Paylaş
Duruşmalarda çekilmiş fotoğraflaradan tanıyorum Pınar Selek'i. Kamuoyunun, gazete ve ekranlarda izlediği bir üçüncü dünya belgeseline dönüştü Selek'in duruşmaları. Tahliyesi ise dün gazetelerin manşetindeydi. Haksızlığın ‘‘manşetleşebilmesi’’ belki de umut verici Bayram müjdecisi oldu. Bütün iç karartıcı gelişmelere rağmen bu manşetleri bir ‘‘değişimin işareti’’ olarak görmek istiyor insan! Kopenhag kriterleri denen de bundan daha fazlası değil aslında! Tüpgaz patlamasına ‘‘bomba’’ deyip bir insanın yaşamından iki buçuk yılı çekip alma hakkına sahip olmamak. Çelişkili bilirkişi raporlarıyla ‘‘hukuk’’a tecavüze kalkışamamak.
Bilindiği gibi, Pınar Selek Mısır Çarşısı'nda yedi kişinin ölümü ve 121 kişinin yaralanmasına neden olan patlamanın eylemcisi diye yakalanıp tutuklanmıştı. Patlamadan yaklaşık bir buçuk ay sonra açıklama yapan dönemin Emniyet Müdürü Hasan Özdemir, ‘‘Ünlüoğlu Büfesi'ndeki patlamanın nedeni bombadır. Eylemin PKK militanlarınca gerçekleştirildiğini ortaya çıkardık. Leyla kod adlı Pınar Selek ve bombayı büfeye bırakan Abdülmecit Öztürk'ün aralarında bulunduğu 19 örgüt üyesini yakaladık’’ demişti. Özdemir acaba bugün ne gibi duygular içindedir? Vicdanıyla nasıl bir hesaplaşma yapmaktadır?

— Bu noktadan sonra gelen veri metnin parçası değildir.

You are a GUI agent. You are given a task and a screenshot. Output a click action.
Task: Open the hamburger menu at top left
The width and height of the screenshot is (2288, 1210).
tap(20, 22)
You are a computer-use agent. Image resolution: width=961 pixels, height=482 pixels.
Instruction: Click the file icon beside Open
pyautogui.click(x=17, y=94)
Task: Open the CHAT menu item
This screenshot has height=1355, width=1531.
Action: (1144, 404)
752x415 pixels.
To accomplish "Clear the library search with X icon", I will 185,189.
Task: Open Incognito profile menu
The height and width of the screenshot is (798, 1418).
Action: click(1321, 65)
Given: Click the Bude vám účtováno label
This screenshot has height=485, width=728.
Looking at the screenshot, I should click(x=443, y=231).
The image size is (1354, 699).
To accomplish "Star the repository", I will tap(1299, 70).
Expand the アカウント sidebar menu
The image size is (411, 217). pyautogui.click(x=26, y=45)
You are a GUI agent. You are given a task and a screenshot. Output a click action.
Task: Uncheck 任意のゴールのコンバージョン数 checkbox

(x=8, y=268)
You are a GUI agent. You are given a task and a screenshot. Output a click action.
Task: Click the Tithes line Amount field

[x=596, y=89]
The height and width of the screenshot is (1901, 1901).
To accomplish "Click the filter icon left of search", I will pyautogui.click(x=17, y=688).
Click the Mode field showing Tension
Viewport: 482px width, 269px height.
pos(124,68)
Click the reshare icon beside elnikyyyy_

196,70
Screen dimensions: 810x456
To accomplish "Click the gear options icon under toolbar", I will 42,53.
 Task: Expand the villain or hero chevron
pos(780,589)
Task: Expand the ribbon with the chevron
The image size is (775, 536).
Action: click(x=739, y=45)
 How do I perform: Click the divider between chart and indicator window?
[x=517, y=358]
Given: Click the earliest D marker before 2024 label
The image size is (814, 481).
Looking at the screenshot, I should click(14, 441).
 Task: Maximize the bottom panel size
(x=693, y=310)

Oysa dönemin İçişleri Bakanı Murat Başesgioğlu, bomba bulgusuna rastlanmadığını, patlamanın gaz kaçağından kaynaklandığını açıklamıştı.
Selek iki buçuk yıl ‘‘terörist’’ sosyolog siciliyle cezaevinde kaldı. İdamdan yargılandı. Sosyologtu. Güneydoğu ile ilgilenmişti. Gençti, kadındı, göç, gecekondulaşma, sokak çocukları, transseksüeller, çingeneler ve örgütlerle ilgili çalışmalar yapmıştı. Tünel'de sokak çocuklarının sanat yoluyla kurtarılması amacıyla bir atölye kurmuştu. Bütün bu unsurlar biraraya gelince ‘‘terörist’’ damgası yemek çok da zor olmadı.
* * *
Tüpgaz faciaları başlı başına bir üçüncü dünya özelliğidir.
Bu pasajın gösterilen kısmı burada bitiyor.